Joe's comeback race is extremely close, with Jimmy leading and Brandenburg a close second. Jimmy can't seem to pull away from him so Carl orders Joe to pit and holds him there until the leaders are about to come by. At the last second, Joe leaves the pit just in time to block out Brandenburg, allowing Jimmy to win the race. However, Jimmy's brother/manager takes a dislike to Joe's mentoring and tries to break their contact. Meanwhile, Joe urges Brandenburg not to break off his relationship with Sophia because she is beginning to get illegally involved with Jimmy and causing him to lose focus on race day.

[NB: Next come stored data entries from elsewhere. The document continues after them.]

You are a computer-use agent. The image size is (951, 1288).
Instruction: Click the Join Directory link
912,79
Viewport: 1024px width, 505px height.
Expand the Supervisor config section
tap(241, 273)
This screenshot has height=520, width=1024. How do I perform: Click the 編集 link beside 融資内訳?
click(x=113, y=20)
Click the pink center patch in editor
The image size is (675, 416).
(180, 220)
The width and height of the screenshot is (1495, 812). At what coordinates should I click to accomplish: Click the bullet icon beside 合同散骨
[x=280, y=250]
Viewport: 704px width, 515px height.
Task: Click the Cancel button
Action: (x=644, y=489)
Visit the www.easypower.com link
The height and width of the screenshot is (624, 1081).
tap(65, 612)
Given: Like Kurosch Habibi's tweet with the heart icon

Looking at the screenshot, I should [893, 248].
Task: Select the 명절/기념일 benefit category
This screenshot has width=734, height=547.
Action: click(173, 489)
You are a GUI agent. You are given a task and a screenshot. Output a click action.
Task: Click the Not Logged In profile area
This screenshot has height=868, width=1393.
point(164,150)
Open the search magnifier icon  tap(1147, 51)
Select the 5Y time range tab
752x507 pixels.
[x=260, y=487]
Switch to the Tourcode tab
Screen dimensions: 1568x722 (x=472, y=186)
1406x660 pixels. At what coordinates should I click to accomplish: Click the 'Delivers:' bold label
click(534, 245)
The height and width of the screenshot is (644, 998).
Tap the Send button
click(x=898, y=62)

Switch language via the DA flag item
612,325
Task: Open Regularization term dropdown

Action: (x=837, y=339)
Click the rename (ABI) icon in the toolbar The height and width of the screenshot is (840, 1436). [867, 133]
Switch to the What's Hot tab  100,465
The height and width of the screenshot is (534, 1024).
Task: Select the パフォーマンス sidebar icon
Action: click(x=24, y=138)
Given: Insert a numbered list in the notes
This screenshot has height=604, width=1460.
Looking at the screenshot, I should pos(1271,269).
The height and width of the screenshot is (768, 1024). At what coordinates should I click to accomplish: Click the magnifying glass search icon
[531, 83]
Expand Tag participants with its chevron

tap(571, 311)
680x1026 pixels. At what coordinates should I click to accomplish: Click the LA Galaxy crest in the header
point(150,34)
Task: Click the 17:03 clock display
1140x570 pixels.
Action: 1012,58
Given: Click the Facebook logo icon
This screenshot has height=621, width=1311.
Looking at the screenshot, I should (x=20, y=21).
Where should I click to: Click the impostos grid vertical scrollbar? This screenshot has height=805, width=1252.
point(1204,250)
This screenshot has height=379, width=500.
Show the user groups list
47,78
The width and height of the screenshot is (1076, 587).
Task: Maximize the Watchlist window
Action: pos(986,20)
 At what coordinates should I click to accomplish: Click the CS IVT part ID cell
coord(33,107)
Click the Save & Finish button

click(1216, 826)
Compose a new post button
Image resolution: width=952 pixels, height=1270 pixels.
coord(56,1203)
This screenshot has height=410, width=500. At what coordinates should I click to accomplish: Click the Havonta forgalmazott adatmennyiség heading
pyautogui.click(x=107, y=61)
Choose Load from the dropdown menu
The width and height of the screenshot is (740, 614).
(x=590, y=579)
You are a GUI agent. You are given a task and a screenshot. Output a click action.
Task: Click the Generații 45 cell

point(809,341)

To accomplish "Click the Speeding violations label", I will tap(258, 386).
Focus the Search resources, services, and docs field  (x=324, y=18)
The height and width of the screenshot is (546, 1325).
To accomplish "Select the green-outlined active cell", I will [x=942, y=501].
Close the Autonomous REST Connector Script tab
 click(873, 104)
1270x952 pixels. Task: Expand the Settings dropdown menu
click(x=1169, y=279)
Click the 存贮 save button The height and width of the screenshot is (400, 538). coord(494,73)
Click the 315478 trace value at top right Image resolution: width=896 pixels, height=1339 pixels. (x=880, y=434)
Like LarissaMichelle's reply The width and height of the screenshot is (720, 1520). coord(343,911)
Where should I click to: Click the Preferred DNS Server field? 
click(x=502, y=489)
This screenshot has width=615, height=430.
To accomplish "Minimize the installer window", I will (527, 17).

At a party in Chicago, where the prototypes of next year's cars are being introduced, Brandenburg gives Sophia her ring back and they are together again, much to Jimmy's disappointment. Sophia apologizes to Jimmy, but he is so upset that he takes one of the new cars and races it out of the convention center. Joe hops into another of the new cars and chases him down the streets of Chicago, eventually forgiving each other after they stop driving. As Jimmy and Joe bond, Carl decides that bringing back Joe isn't successful, so he reinstates original driver Moreno.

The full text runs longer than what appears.